** Begin Passage provided **
They could have done a better job of it. After all, the two ITV racing presenters, Ed Chamberlin and Francesca Cumani, on Saturday sitting in their studio at Newbury and principally watching the Ladbrokes (morally the Hennessy) Trophy Chase did have some high-grade professional help, writes Tony Stafford.
You would have thought Ruby Walsh, normally the best race reader among television pundits who knows exactly where every rider and horse are throughout every race, jumps or flat, and Sir Anthony McCoy would have known better.
Their preamble to the Betfair Fighting Fifth Hurdle at snowy, windy Newcastle was restricted by its proximity to Newbury’s feature, but A P found plenty of time to laud former Champion Hurdler Epatante and, after the thrilling finish, praise Nicky Henderson for getting her back in top shape.
It was a fan club all round rather than an objective appraisal and they got half their wish, Epatante clinging on for a share of the £88k combined first and second prizes. I’ll come to her co-star in a moment, after saying there was plenty of mention in the short time available beforehand for Paul Nicholls’ second favourite Monmiral, evergreen Sceau Royal, and the striking grey, Silver Streak.
One name missing from their deliberations was that of Not So Sleepy, making his return to jumping following an unplaced effort at Aintree after a much better fifth in last year’s Champion Hurdle, two places and just over three lengths behind Epatante but ahead of Silver Streak.
As such, these were the first three home-trained finishers in Honeysuckle’s first Champion Hurdle and, Buzz apart if he takes the shorter route, there isn’t too much around that will obviously subvert their position come March. Neither, on the evidence of yesterday’s outstanding Hatton’s Grace hat-trick by the Champion, will the now 13-race unbeaten record for the mare be challenged seriously any day soon.
Saturday’s partisan attitude would be understandable if Epatante was still being considered as having a chance to avenge her defeat, but it is routine enough for serious Champion Hurdle contenders to begin their season at Newcastle. Nicky Henderson has achieved more mind-boggling feats of a revivalist nature than this. She really must be the apple of A P’s eye. It certainly sounded it.
Now seven years of age, J P McManus’ mare is the veteran of 14 races and nine victories, the first two coming from three runs as a three-year-old in AQPS Flat races in her native France.
Not So Sleepy has also won nine races, four on the Flat and five over hurdles for owner-breeder Lady Blyth and trainer Hughie Morrison. He is rising double digits in age, a factor that never phases Morrison who can always point to the victory of his ten-year-old gelding Alcazar in the 2005 Group 1 Prix Royal-Oak at Longchamp, a race in which the second and third home were respectively six years and seven his junior.
Not So Sleepy has had an unusual as well as a lengthy career for a high-class dual performer. He won first time out in October of 2014 as a juvenile over a mile and half a furlong at Nottingham. First time out at three, he was the narrow winner of Chester’s Dee Stakes, a Listed race but perhaps one long overdue a re-grading.
Successful before Not So Sleepy were Derby winners Oath (1999) and Kris Kin (2003), while since then, future Irish 2,000 Guineas and Breeders’ Cup winner Magical and the multiple Group 1-winning Circus Maximus (2019) have also won the race.
** End Passage provided **
** Begin Data **
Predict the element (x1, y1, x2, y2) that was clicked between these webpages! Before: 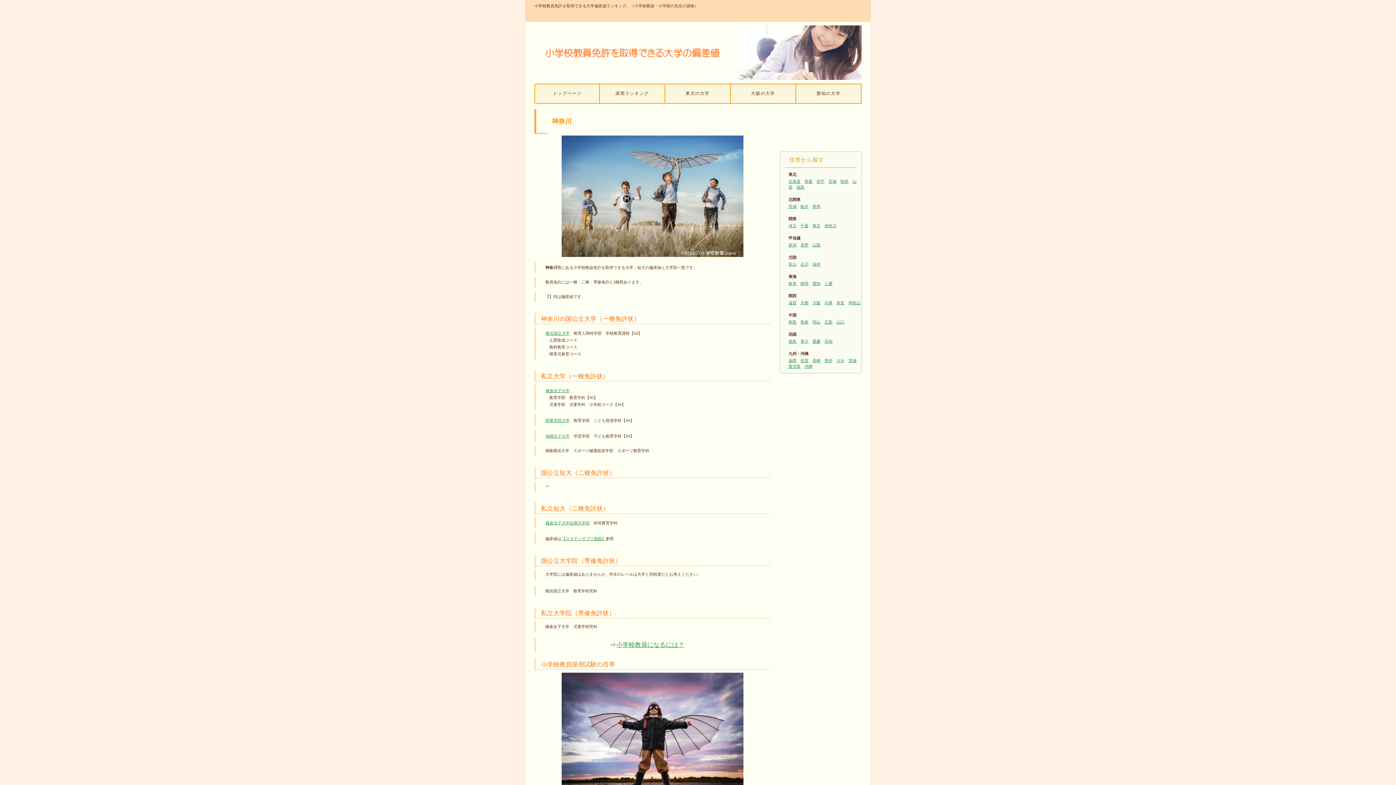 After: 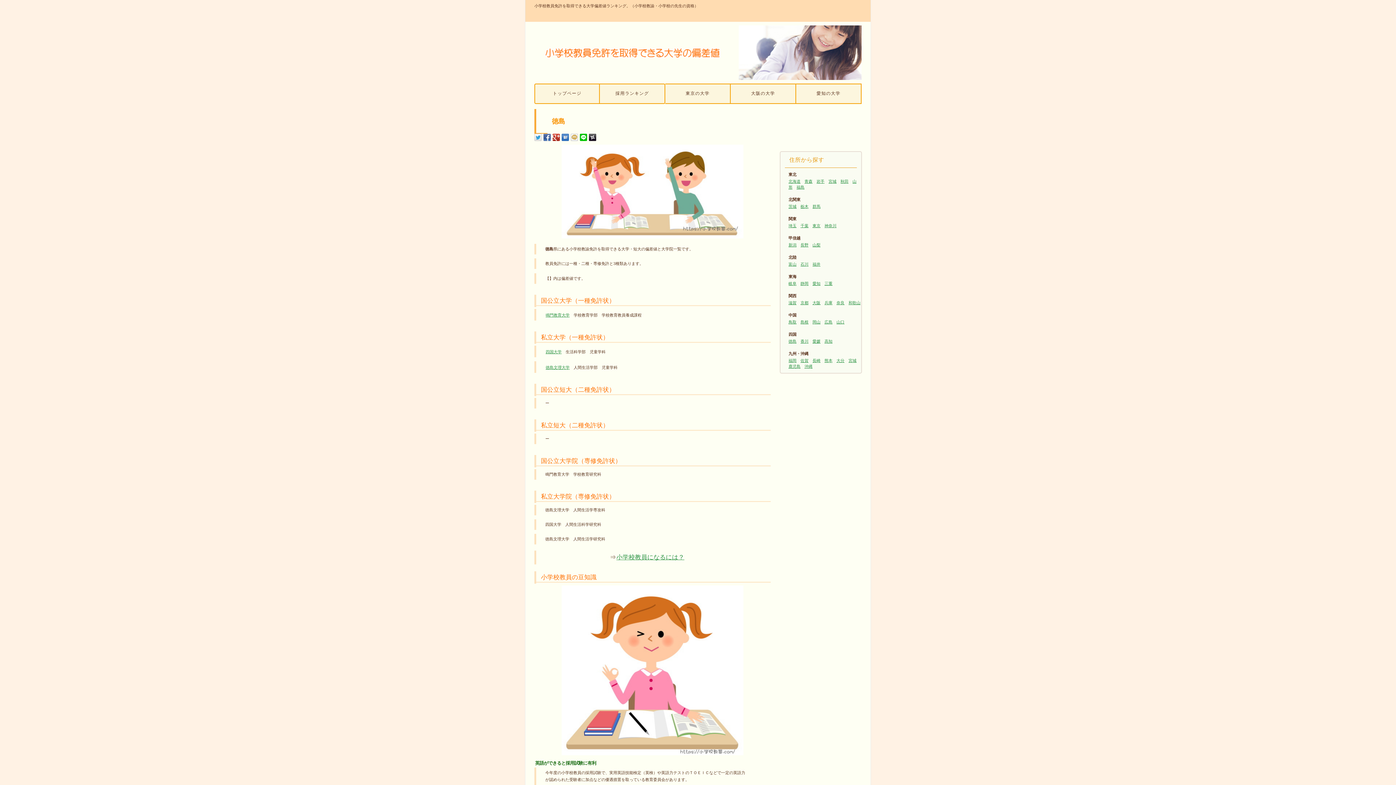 Action: label: 徳島 bbox: (788, 339, 796, 343)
** End Data **
Objective A: Name every racecourse mentioned in the racing column.
Objective B: Reproduce the part of the racing column starting with "Now seven years" and going on through "her native France.".
The material plays no part in what comes next.

Complete response A: Newbury, Newcastle, Aintree, Nottingham, Chester, Longchamp

Complete response B:
Now seven years of age, J P McManus’ mare is the veteran of 14 races and nine victories, the first two coming from three runs as a three-year-old in AQPS Flat races in her native France.